INCREDIBLE HULK: THE END #1
"The Last Titan"

Recommended (8/10)

Incredible Hulk: The End

Marvel Comics
Writer: Peter David
Pencils: Dale Keown
Inks: Joe Weems & Livesay
Colors: Dan Kemp
Letters: John Workman
Editors: Bobbie Chase & Tom Brevoort

Price: $5.95 US/$9.50 CAN

While I'm certainly enjoying the Hulk by Bruce Jones and the artists currently on the title, for me the definitive version remains that created by Peter David, and my favorite segment of the David run was illustrated by Dale Keown. This reunion was therefore something of a treat to me as a fan. It's also the start of something new from Marvel, a neat idea to tell not the origin stories of the heroes, but rather their last stories, putting a capstone on the tales, something akin to what Frank Miller did for Batman with Dark Knight Returns. The End is not on the level of Dark Knight Returns, but it is a solid read, an intriguing tale mostly of philosophical exploration and the theme of man vs. nature, a conflict rarely seen in comic books.

For this story to work, David has to convey the utter desolation and loneliness that Banner would feel. It's next to impossible to imagine being the last man on Earth, and how anyone could be that and remain at all sane, but David really brings the feeling to the reader with strong narration from Banner. Hearing that he has walked across the entire North American continent, and hearing him talk about his toughened body or lack of need for clothing really drives home that he is totally and utterly alone.

Of course, much of this comes from the imagery of Dale Keown, someone whose work I haven't sampled in quite some time. Keown's Pitt didn't do much for me, but his work on the Hulk remains a favorite, and his work here is pretty incredible. There's some rather warped stuff in this script, including a scene of the Hulk being eviscerated and knitting himself back together as well as the horrifying imagery of nuclear war, and Keown captures the brutality and ugliness of that while still making the art aesthetically beautiful.

This is not an action story, or even a super-hero story; it's a horror story.
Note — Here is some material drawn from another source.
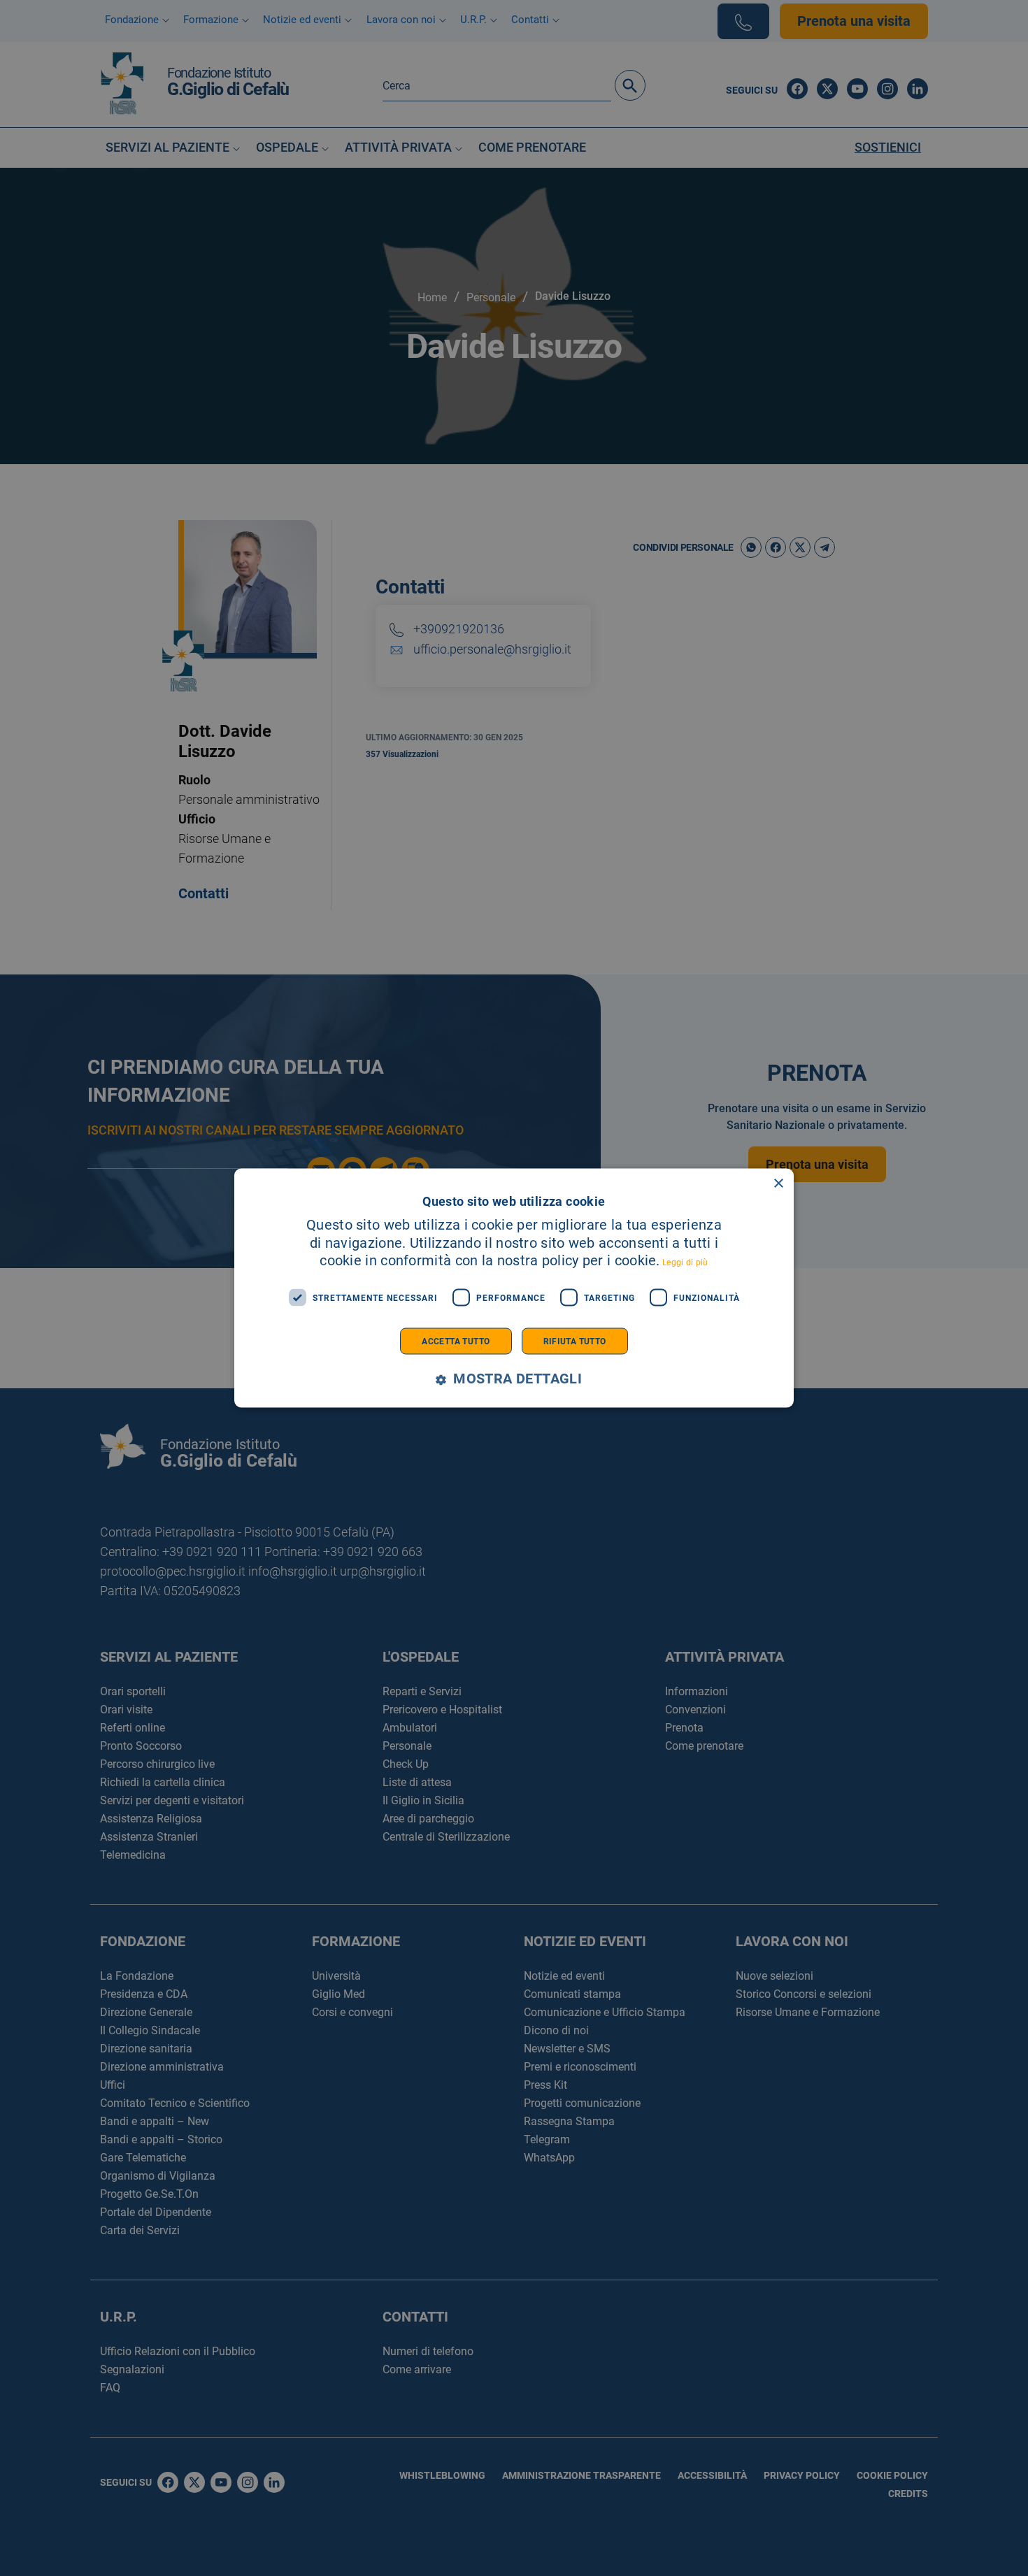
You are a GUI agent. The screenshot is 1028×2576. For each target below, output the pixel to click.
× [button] (778, 1183)
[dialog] (514, 1288)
The horror of being alone, the horror of being surrounded by monsters, the horror of a world that has been destroyed, David and Keown take the reader through this, using the Hulk as a perfect vehicle for this type of tale. Though there is an action scene, an impressive and terrifying swarm of mutant cockroaches attacking the Hulk, the conflict in this book is all about Bruce Banner and the Hulk coming to terms with themselves. It's a quieter sort of book than you'd expect from a Hulk story, but it still feels like a Hulk story, rather than a post-apocalypse story with the Hulk shoe-horned in.
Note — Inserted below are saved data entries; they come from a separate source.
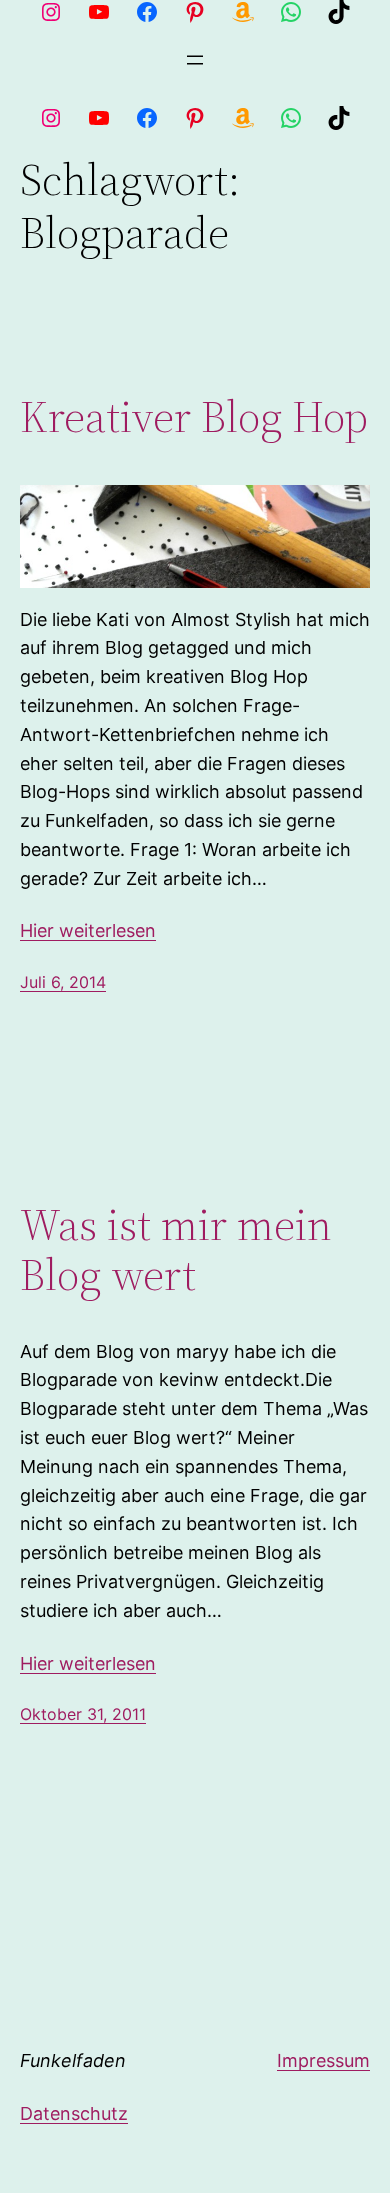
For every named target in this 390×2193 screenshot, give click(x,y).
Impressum (323, 2060)
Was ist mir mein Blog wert (176, 1250)
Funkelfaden (73, 2060)
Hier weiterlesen (88, 930)
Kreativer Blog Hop (194, 417)
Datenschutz (74, 2113)
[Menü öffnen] (195, 60)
The only competition this story had for me was in Peter David's previous "last Hulk story," the one that closed off his run on the title, and The End can't live up to that, as it was one of my favorite Peter David tales ever. However, this is an entirely different kind of tale, both from David's previous stories and from what Jones is doing on the title, and it is a beautiful and engaging read.